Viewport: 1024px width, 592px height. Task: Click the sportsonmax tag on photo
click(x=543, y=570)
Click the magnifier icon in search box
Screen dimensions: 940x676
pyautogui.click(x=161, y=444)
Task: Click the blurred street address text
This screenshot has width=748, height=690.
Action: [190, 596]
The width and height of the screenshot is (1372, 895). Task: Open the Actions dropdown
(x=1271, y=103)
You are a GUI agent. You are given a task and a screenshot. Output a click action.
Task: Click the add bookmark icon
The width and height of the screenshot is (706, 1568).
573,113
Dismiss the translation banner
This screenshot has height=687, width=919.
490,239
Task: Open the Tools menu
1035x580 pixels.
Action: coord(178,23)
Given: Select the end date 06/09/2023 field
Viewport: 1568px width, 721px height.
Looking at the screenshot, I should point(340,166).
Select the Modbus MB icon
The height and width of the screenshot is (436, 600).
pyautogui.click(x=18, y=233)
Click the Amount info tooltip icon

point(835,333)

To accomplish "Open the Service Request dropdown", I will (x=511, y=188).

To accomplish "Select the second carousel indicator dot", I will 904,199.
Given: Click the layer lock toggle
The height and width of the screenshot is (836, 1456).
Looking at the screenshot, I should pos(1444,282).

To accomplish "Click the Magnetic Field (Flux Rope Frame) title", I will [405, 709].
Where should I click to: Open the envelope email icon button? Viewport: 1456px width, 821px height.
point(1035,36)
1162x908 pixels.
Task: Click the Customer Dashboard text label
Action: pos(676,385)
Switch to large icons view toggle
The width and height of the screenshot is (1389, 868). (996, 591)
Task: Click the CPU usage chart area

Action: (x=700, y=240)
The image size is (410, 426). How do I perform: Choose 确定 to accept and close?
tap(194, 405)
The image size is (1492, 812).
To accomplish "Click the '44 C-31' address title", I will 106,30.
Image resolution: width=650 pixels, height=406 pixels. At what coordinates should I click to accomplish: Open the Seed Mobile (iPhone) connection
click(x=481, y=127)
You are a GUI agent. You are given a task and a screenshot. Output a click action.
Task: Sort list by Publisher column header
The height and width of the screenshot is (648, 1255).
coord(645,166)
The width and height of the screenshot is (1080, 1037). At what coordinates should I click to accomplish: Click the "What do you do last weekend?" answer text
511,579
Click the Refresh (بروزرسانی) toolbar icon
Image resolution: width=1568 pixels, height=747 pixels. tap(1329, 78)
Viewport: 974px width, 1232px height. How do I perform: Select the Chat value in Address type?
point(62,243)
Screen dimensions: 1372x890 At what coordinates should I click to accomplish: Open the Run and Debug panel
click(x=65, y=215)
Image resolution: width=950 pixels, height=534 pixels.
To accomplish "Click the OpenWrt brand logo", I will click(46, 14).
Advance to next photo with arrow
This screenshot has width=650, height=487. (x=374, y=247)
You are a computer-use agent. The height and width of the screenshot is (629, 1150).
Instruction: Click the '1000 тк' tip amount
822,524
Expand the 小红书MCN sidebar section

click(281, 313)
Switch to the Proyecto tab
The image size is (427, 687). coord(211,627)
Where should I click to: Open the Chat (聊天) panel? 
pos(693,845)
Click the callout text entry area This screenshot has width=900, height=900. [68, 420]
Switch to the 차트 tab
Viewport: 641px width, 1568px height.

## STATED PROBLEM
Count the lines in the data above that contain the string "area", and reply with only that number.

## EXERCISE RESPONSE
2